Canadá elimina a Sudáfrica en el 94’ con una volea de Eustaquio
Un partido áspero en el área y sin demasiadas certezas durante gran parte de los 90 minutos acabó definiéndose con una obra de talento en el tiempo añadido: un zurdazo en forma de volea, ejecutado con precisión quirúrgica, bastó para romper el empate y dejar a Canadá al borde de la gloria.
Canadá celebra el pase con un gol de volea en el descuento
| Momento/Dato | Detalle |
|---|---|
| Gol decisivo | Segundo minuto del tiempo de descuento; volea desde el borde del área por Eustaquio |
| Reacción en el juego | Marsch se lanzó al campo para festejar un hito histórico canadiense |
| Perfil del rival | Sudáfrica: xG de 0.13, 58% de posesión y bajo impacto real en la portería de Crepeau |
| Prensa táctica y cambio | Davies entró en el minuto 75 y aceleró el ataque; Canadá insistió hasta el final |
La diana llegó cuando el balón se desvió en las inmediaciones del área y encontró a Eustaquio, jugador cedido por LAFC, en el ángulo justo para descargar una volea impecable que se clavó en la parte baja de la portería. El estadio estalló en la banda, y Jesse Marsch se sumó a la celebración sobre el terreno de juego para marcar un momento histórico para el fútbol canadiense.
Sudáfrica eligió un guion claramente prudente durante todo el encuentro. Aunque acumuló el 58% de la posesión, su producción ofensiva fue mínima: el equipo cerró el partido con un xG de apenas 0.13. Hugo Broos buscó sostener el control con una defensa ordenada y una salida lenta y metódica, pero el plan no terminó de traducirse en peligro real, ya que Maxime Crepeau apenas sufrió para mantener su portería a salvo.
El punto de inflexión se produjo cuando Alphonso Davies entró en el minuto 75. Desde ese instante, el equipo canadiense ganó chispa y velocidad: su presencia elevó el ritmo de la ofensiva y aportó una referencia capaz de romper líneas con desplazamientos rápidos.

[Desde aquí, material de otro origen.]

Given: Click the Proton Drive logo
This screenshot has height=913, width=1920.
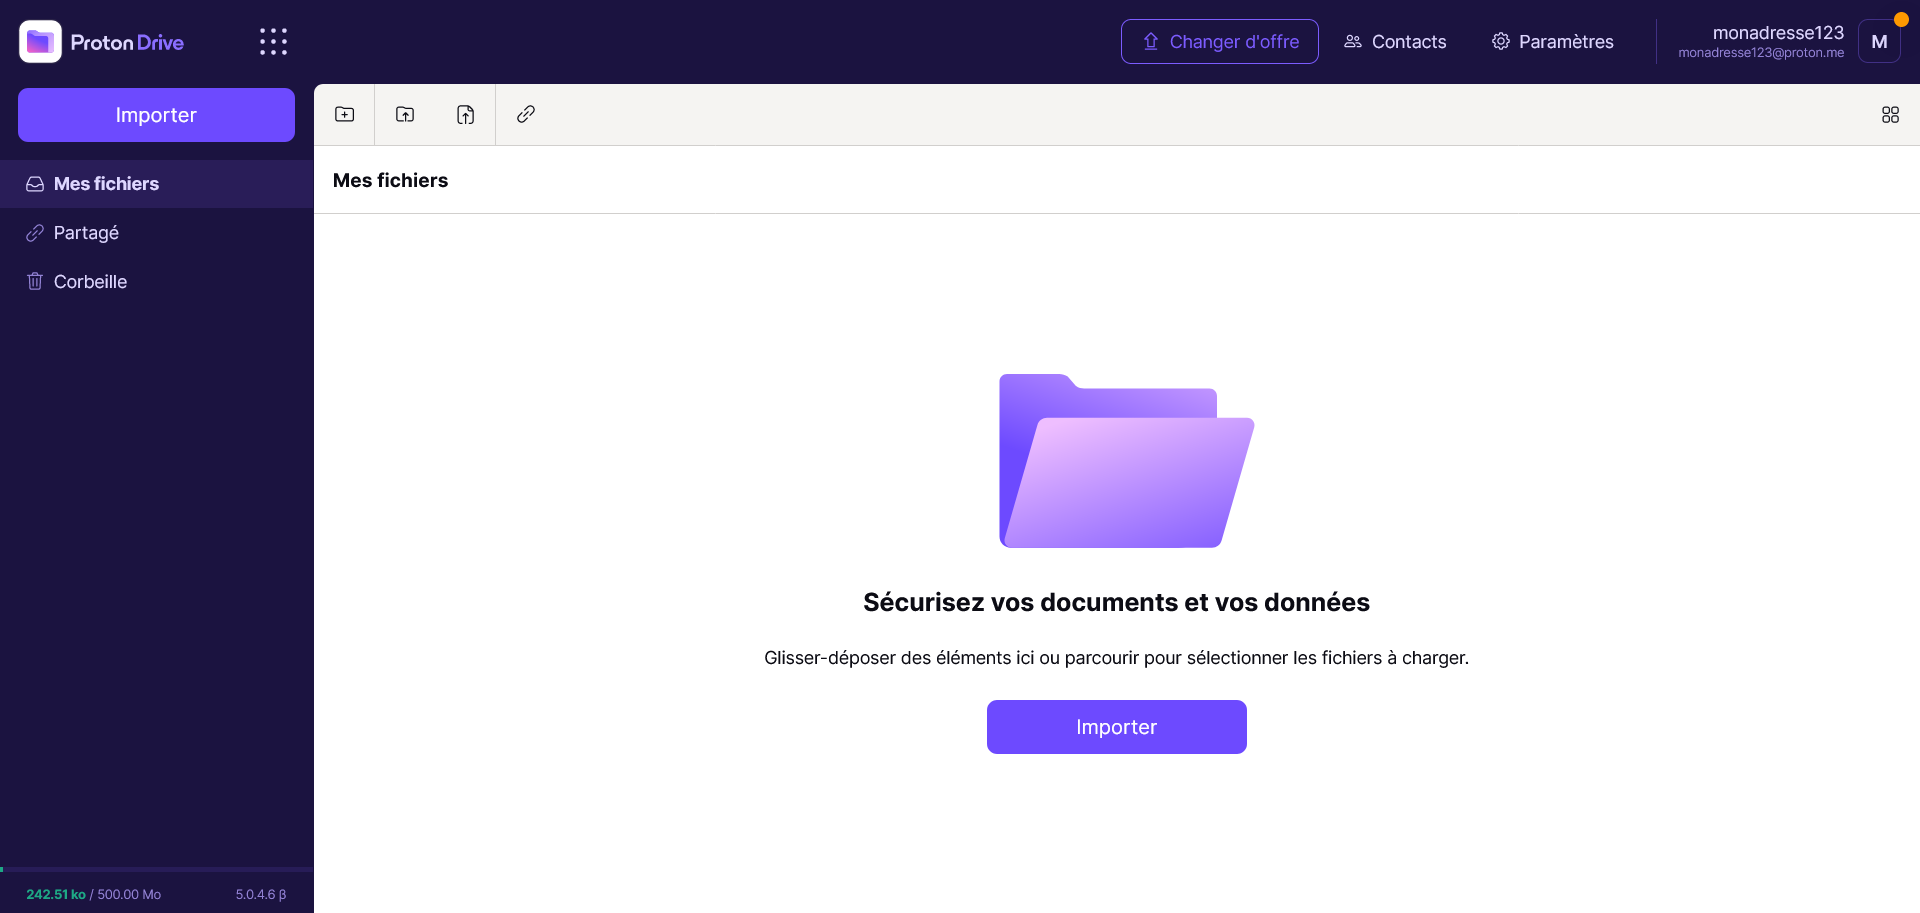Looking at the screenshot, I should tap(102, 42).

Marsch, además, tomó una decisión que terminó siendo clave: en lugar de administrar el tramo final hacia una posible prórroga, prefirió insistir en busca del gol. Esa postura se vio recompensada por la presión que Canadá impuso durante los últimos diez minutos. Si bien el conjunto norteamericano había desperdiciado varias ocasiones antes, la constancia terminó imponiéndose sobre el bloque bajo sudafricano, hasta encontrar la sentencia en el descuento.
En los compases finales, cuando el partido se volvió más caótico y cada balón podía cambiar el guion, Marsch supo mantener a sus futbolistas concentrados. Así, Canadá no solo resistió el asedio tardío, sino que incluso se benefició de él para inclinar el encuentro a su favor.

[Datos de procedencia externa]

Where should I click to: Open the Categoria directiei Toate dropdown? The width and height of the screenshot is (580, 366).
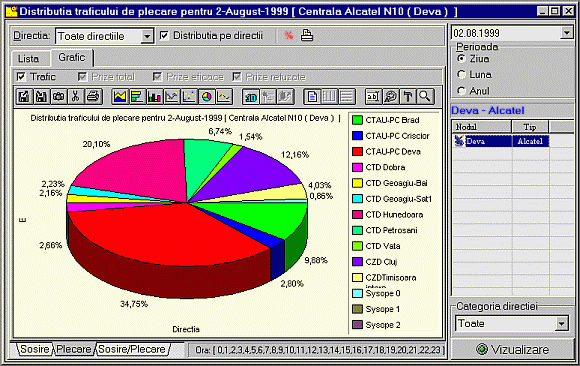coord(561,324)
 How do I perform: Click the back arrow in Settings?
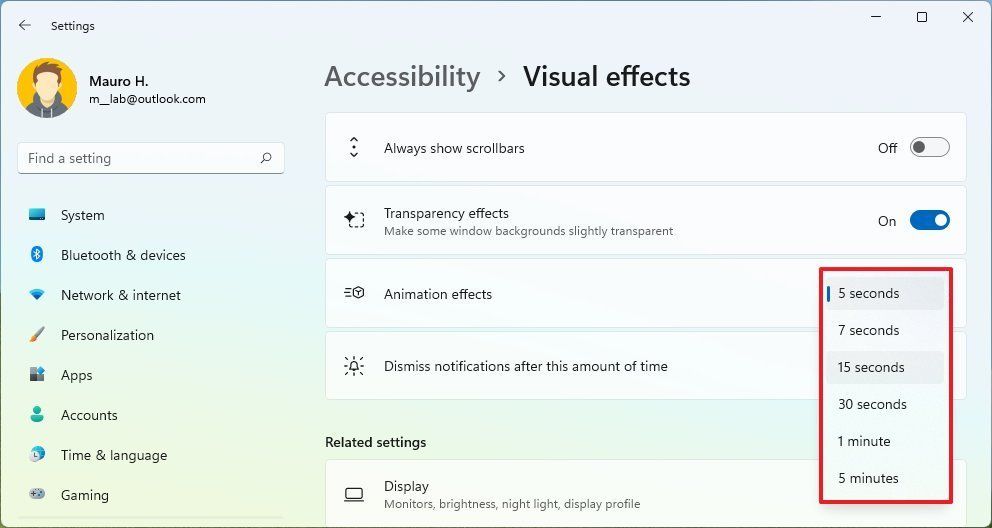[x=25, y=26]
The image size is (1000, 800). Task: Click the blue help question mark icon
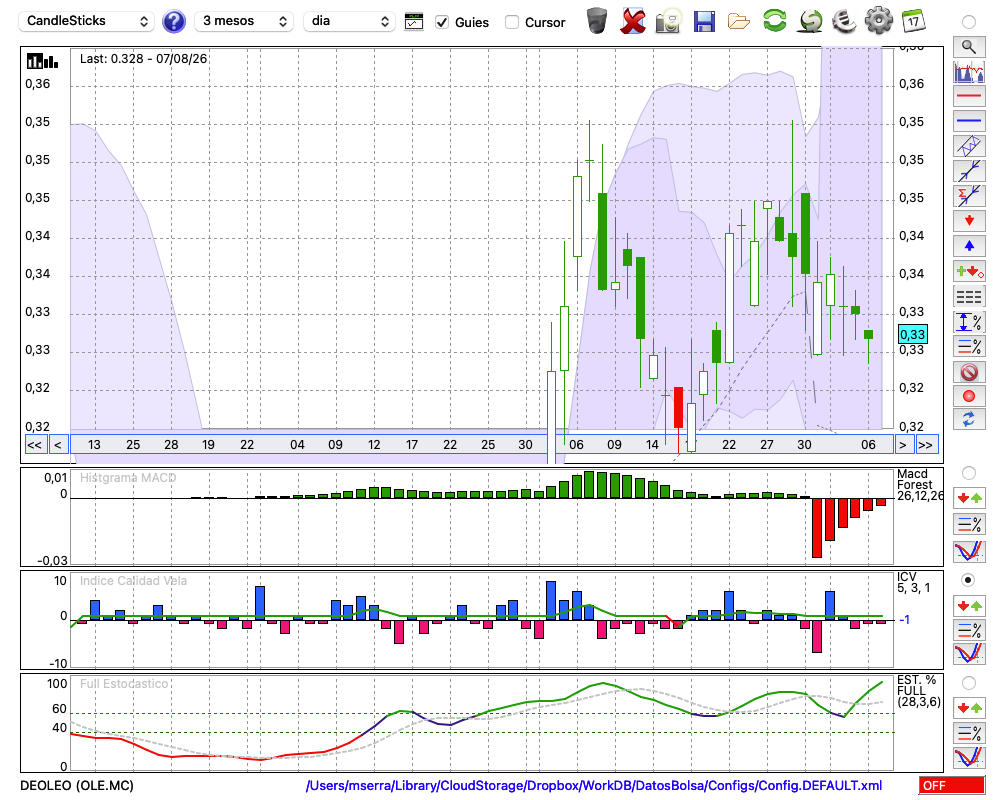[173, 22]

Para Canadá, el triunfo tiene un significado que va más allá de asegurar la siguiente fase: es una declaración de intención en el escenario mundial. Al no haber alcanzado nunca esta instancia de un Mundial, los anfitriones ya se han metido en el cruce decisivo y ahora esperan un duelo de alto voltaje frente a Países Bajos o Marruecos, programado para el 4 de julio en Houston. En el vestuario, la confianza crece a medida que el equipo aprovecha el empuje de su gente y el impulso generado durante la fase de grupos.
Aunque el choque en Los Ángeles no fue un espectáculo redondo para quienes buscaban un partido de ida y vuelta constante, el peso del resultado no admite matices. Canadá demostró la clase de resistencia y el golpe de efectividad en el tramo final que suele definir el fútbol de eliminación directa. Con el boleto a octavos ya logrado, Marsch y su plantilla afrontarán lo que viene con la sensación de que no tienen nada que perder: la idea es extender lo más posible un recorrido inédito en este Mundial.